§ Text shown
--------
WALL STREET REFORM & CONSUMER PROTECTION ACT

For eight years, President Bush and Congressional Republicans looked the other way as Wall Street and the Big Banks exploited loopholes, gambled your money away on complex schemes, and rewarded failure and recklessness. America's families and small businesses paid the price. We lost 8 million jobs and $17 trillion.

This Congress and President Obama have made tough choices and taken effective steps to bring our economy back from the brink of disaster. The Recovery Act has already saved or created up to 2.8 million jobs, and much of the TARP has been paid back. Now we are taking another key step forward with a final agreement on the Dodd-Frank Wall Street Reform and Consumer Protection Act (H.R. 4173).

As we rebuild our economy, we must put in place common-sense rules to ensure Big Banks and Wall Street can't gamble with our futures again. Wall Street may be bouncing back, but we know from experience they're not going to police themselves.

Common-sense reforms that hold Wall Street and the Big Banks accountable will:

  • End bailouts and ensure that taxpayers are never again on the hook for Wall Street's risky decisions
  • Protect Americans' retirement funds, college savings, homes, and businesses' financial futures from unnecessary risk by CEOs, lenders, and speculators
  • Protect consumers from predatory lending abuses, fine print, and industry gimmicks
  • Inject transparency and accountability into a financial system run amok

WHAT WILL THE WALL STREET REFORM & CONSUMER PROTECTION ACT DO?
--------
Word and element locating data:
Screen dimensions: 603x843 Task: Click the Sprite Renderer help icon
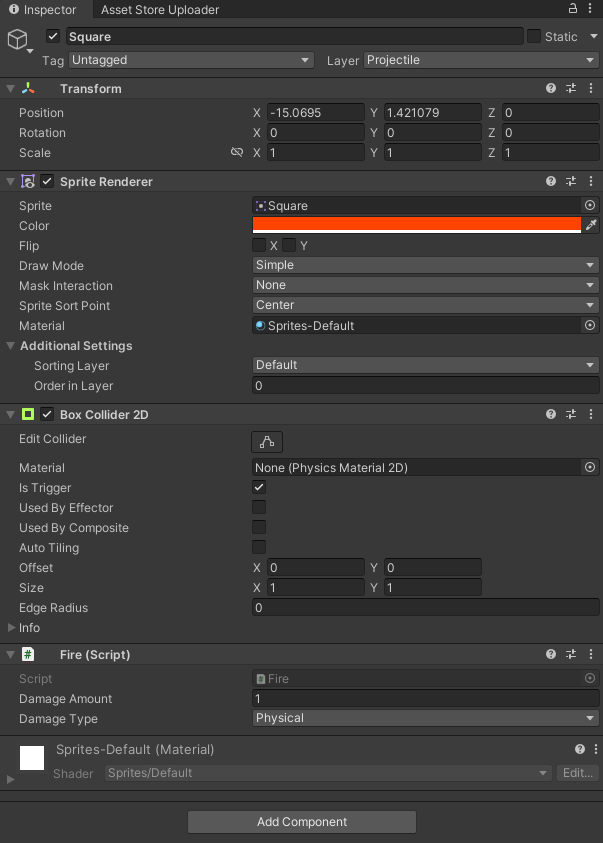pyautogui.click(x=550, y=181)
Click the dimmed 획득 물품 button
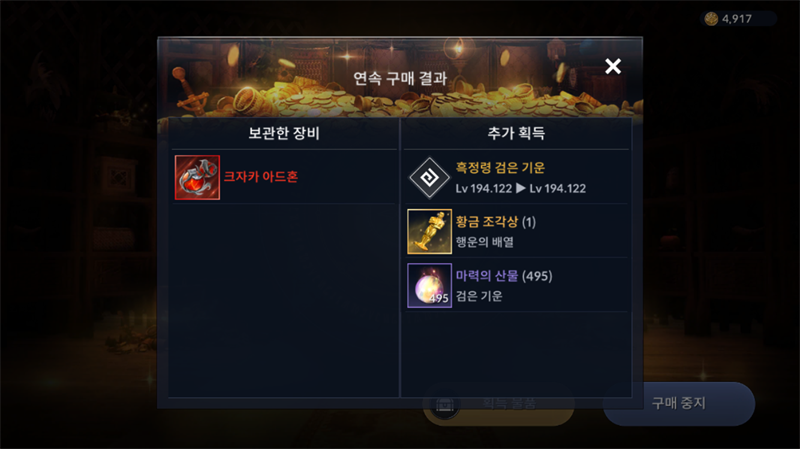 tap(498, 406)
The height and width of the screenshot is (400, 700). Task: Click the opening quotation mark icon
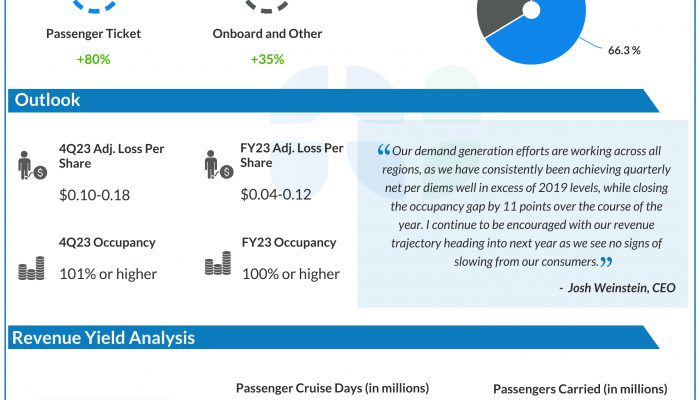pos(383,151)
--------
§ Set of tasks
A. What outcomes do the bullet points in the Wall Street reform text say the reforms will bring about?
B. Can you swap "Big Banks" for "large banks" in the Wall Street reform text, starting at "As we rebuild" and ending at "PROTECTION ACT DO?"?

§ Solutions in order
A.
- End bailouts and ensure that taxpayers are never again on the hook for Wall Street's risky decisions
- Protect Americans' retirement funds, college savings, homes, and businesses' financial futures from unnecessary risk by CEOs, lenders, and speculators
- Protect consumers from predatory lending abuses, fine print, and industry gimmicks
- Inject transparency and accountability into a financial system run amok

B.
As we rebuild our economy, we must put in place common-sense rules to ensure large banks and Wall Street can't gamble with our futures again. Wall Street may be bouncing back, but we know from experience they're not going to police themselves.

Common-sense reforms that hold Wall Street and the large banks accountable will:

  • End bailouts and ensure that taxpayers are never again on the hook for Wall Street's risky decisions
  • Protect Americans' retirement funds, college savings, homes, and businesses' financial futures from unnecessary risk by CEOs, lenders, and speculators
  • Protect consumers from predatory lending abuses, fine print, and industry gimmicks
  • Inject transparency and accountability into a financial system run amok

WHAT WILL THE WALL STREET REFORM & CONSUMER PROTECTION ACT DO?